Segment Start: DATA EXCERPTS

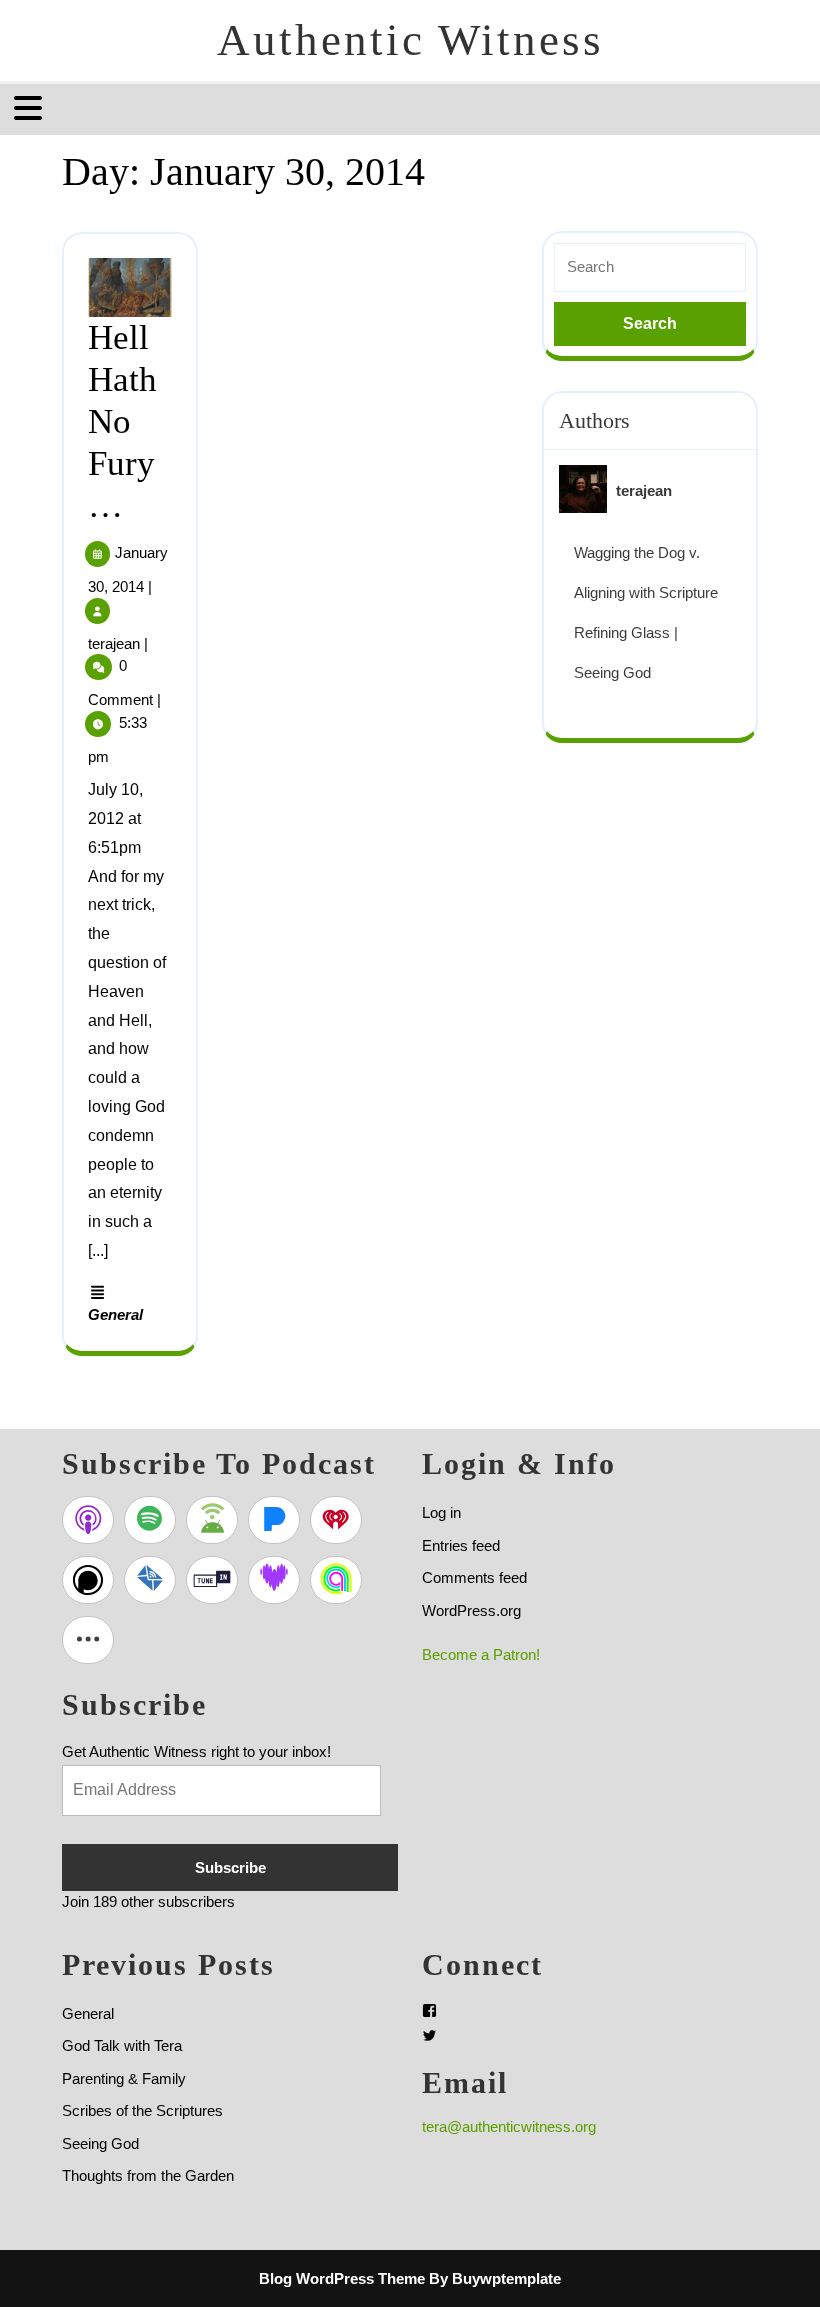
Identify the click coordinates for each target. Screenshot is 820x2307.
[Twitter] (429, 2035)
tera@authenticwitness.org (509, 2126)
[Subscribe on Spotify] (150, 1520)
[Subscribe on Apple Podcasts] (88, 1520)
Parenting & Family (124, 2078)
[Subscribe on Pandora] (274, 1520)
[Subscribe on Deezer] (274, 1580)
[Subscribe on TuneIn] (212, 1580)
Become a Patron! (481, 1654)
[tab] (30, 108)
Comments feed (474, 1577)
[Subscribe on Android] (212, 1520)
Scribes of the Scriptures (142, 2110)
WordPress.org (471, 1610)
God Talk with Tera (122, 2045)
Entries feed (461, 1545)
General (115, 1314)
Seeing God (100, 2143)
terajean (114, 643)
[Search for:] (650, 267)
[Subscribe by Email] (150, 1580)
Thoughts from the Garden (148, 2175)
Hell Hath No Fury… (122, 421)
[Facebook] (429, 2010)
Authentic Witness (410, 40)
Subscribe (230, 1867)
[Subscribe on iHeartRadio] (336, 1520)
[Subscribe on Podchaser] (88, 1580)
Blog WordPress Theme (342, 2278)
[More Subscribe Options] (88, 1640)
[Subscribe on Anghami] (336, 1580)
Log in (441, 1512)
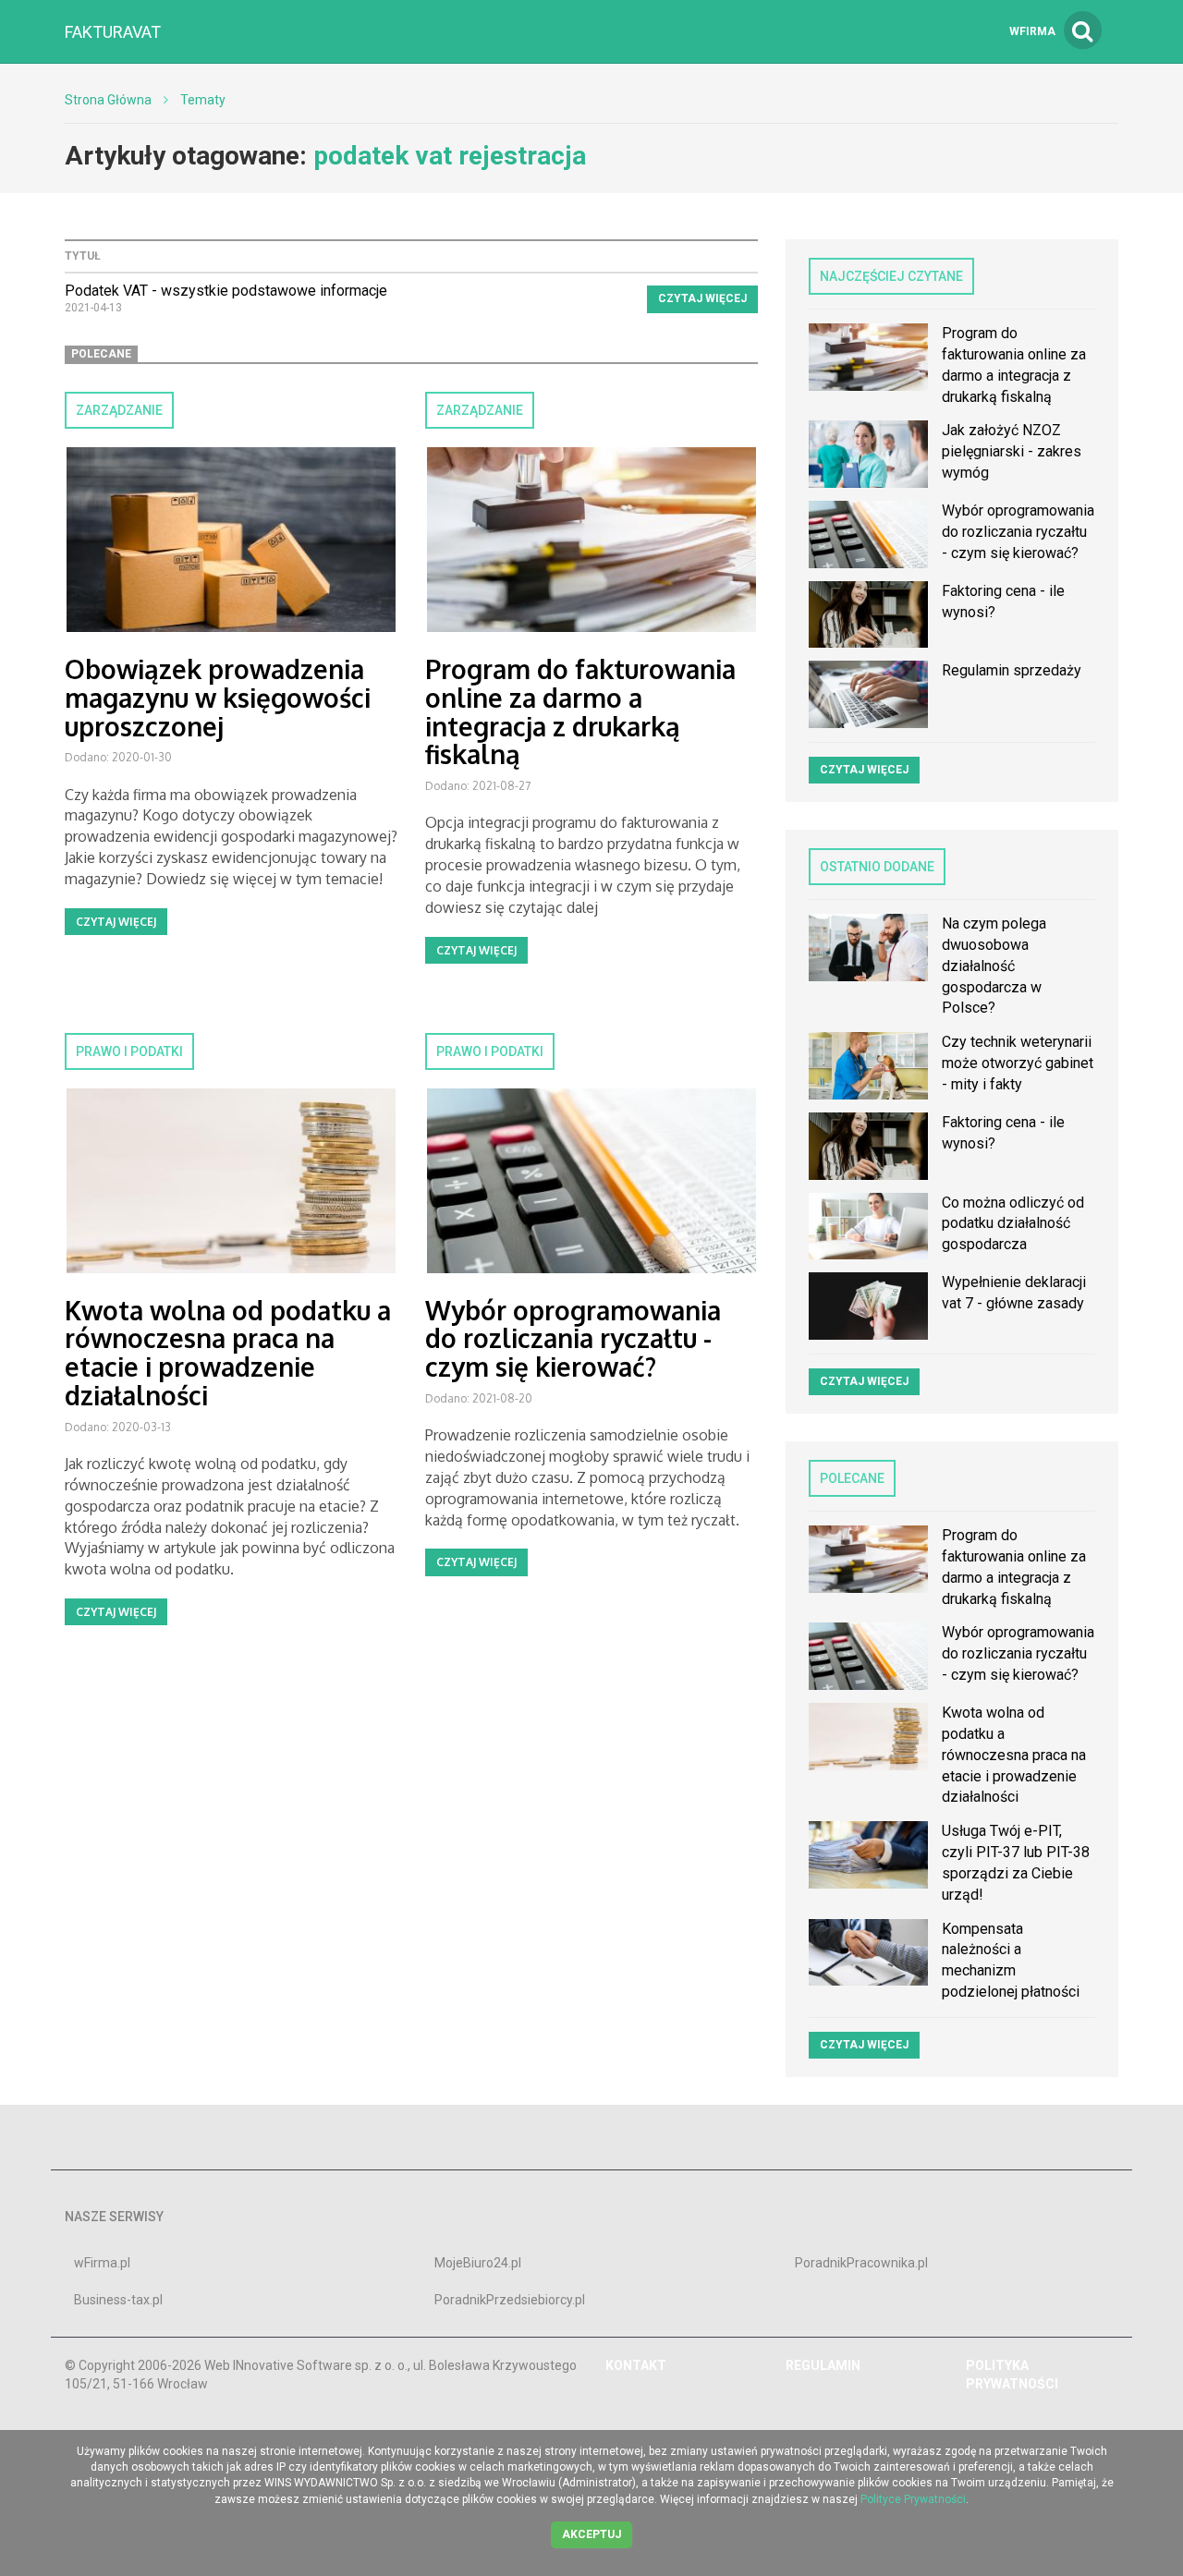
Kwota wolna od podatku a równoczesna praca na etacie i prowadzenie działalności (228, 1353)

Segment End: DATA EXCERPTS
Segment Start: DATA EXCERPTS

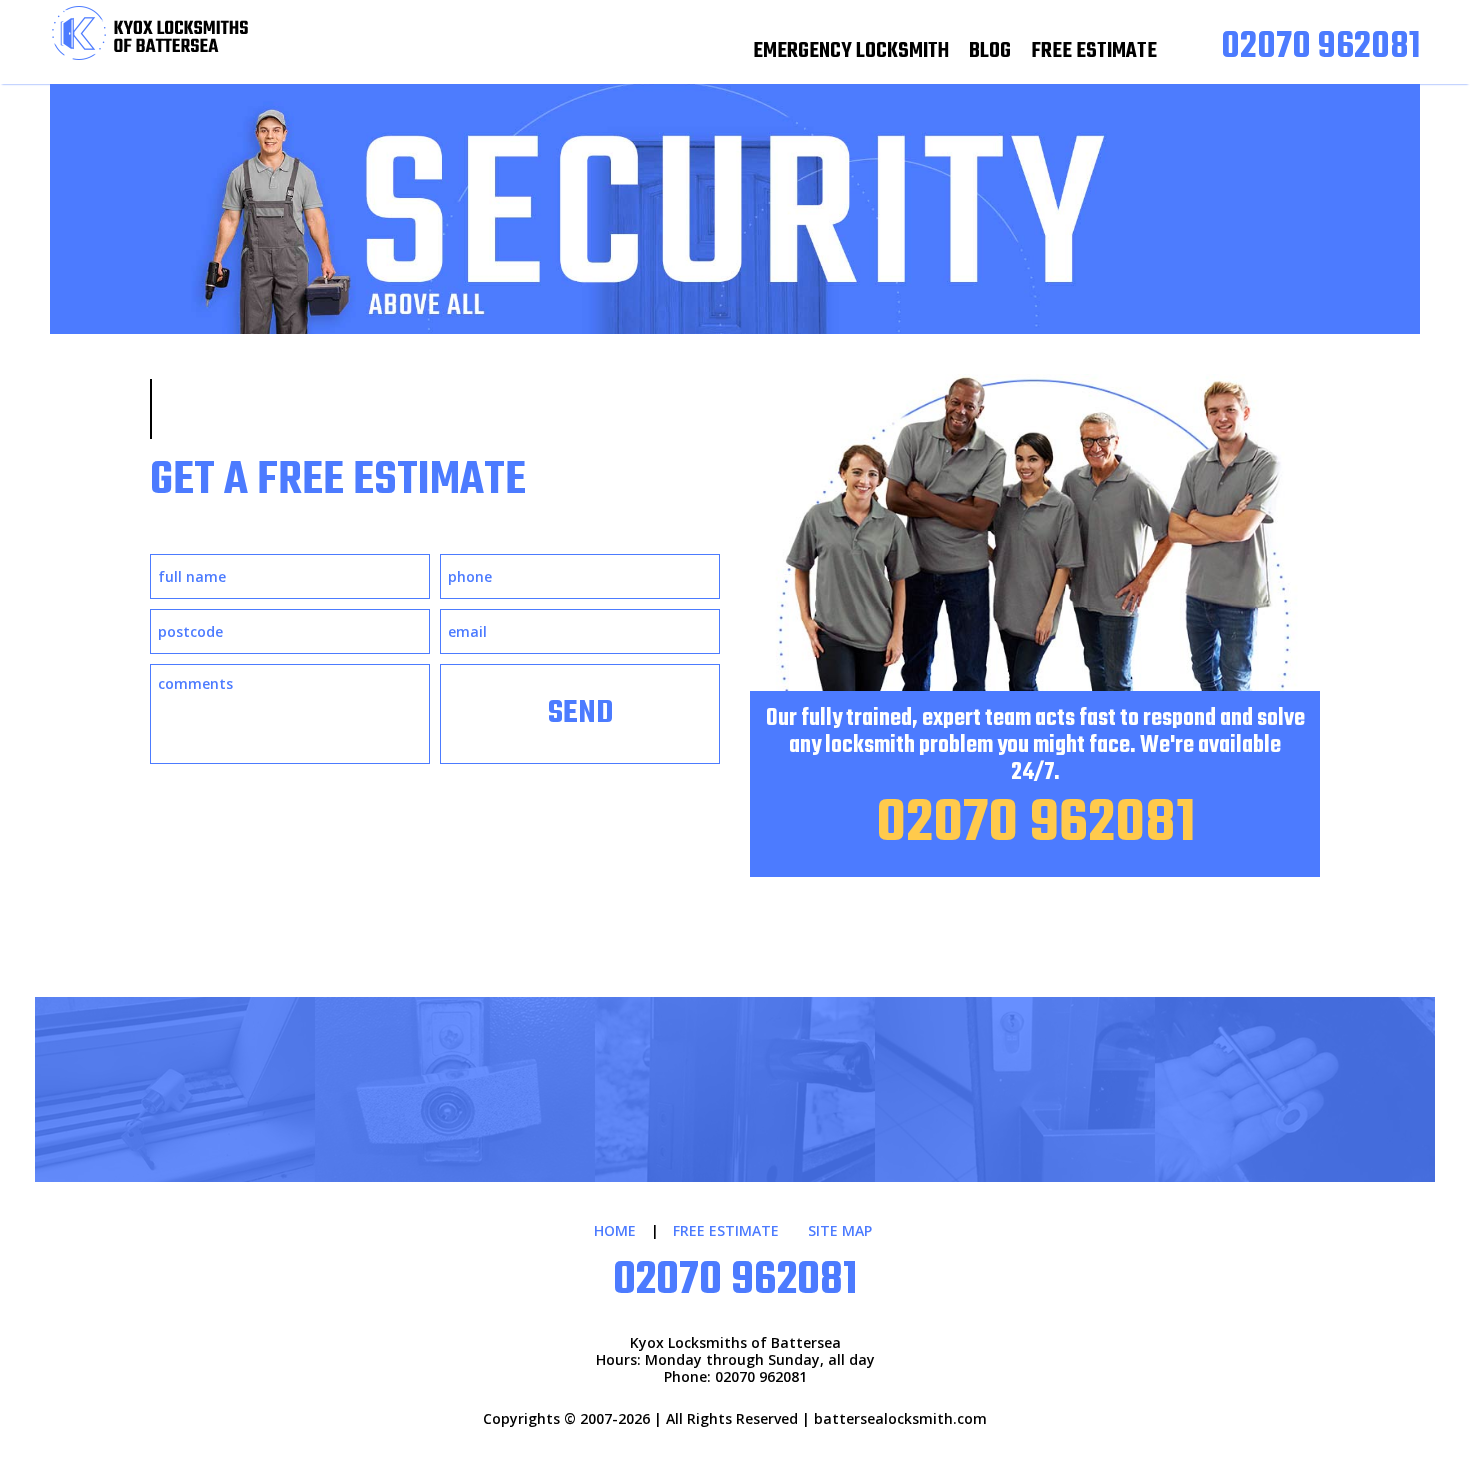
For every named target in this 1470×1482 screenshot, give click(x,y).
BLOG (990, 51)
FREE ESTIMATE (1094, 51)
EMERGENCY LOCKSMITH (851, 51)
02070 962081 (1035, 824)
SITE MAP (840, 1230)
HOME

Segment End: DATA EXCERPTS
Segment Start: DATA EXCERPTS

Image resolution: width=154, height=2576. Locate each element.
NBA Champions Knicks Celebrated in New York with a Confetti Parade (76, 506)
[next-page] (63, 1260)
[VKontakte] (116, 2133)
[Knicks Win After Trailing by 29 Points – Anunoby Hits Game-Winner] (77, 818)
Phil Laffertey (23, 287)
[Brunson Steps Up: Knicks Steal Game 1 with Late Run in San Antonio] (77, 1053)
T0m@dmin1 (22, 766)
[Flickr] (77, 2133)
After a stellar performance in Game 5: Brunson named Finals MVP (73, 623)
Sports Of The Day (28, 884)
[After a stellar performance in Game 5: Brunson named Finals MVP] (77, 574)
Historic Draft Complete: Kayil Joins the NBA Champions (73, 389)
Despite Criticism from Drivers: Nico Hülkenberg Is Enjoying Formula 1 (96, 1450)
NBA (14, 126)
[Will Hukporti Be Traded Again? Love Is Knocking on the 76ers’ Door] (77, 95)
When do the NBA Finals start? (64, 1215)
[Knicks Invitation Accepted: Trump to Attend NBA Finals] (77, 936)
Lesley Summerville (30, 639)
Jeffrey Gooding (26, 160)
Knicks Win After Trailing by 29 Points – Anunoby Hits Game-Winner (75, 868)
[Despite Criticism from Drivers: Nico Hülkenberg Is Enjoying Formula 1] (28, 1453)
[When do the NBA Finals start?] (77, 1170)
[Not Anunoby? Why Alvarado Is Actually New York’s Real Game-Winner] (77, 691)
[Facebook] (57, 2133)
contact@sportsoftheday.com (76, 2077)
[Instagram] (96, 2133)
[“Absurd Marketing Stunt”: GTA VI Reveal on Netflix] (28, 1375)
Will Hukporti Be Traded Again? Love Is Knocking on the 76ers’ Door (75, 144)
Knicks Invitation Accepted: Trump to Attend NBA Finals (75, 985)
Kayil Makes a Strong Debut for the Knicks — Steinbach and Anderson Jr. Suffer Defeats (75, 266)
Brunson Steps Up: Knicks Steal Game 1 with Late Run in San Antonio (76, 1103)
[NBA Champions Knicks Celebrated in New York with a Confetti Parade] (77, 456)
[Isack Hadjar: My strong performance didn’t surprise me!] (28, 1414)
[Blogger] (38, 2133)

Segment End: DATA EXCERPTS

**WHAT YOU ARE ASKED TO DO:** Each line above that falls between the line with "[Subscribe on Deezer] (274, 1580)" and the line with "Kwota wolna od" should be printed exactly, together with those two lines, but the pictures should not.

**SOLUTION FOR THIS TASK:**
[Subscribe on Deezer] (274, 1580)
[Subscribe on TuneIn] (212, 1580)
Become a Patron! (481, 1654)
[tab] (30, 108)
Comments feed (474, 1577)
[Subscribe on Android] (212, 1520)
Scribes of the Scriptures (142, 2110)
WordPress.org (471, 1610)
God Talk with Tera (122, 2045)
Entries feed (461, 1545)
General (115, 1314)
Seeing God (100, 2143)
terajean (114, 643)
[Search for:] (650, 267)
[Subscribe by Email] (150, 1580)
Thoughts from the Garden (148, 2175)
Hell Hath No Fury… (122, 421)
[Facebook] (429, 2010)
Authentic Witness (410, 40)
Subscribe (230, 1867)
[Subscribe on iHeartRadio] (336, 1520)
[Subscribe on Podchaser] (88, 1580)
Blog WordPress Theme (342, 2278)
[More Subscribe Options] (88, 1640)
[Subscribe on Anghami] (336, 1580)
Log in (441, 1512)
Kwota wolna od podatku a równoczesna praca na etacie i prowadzenie działalności (228, 1353)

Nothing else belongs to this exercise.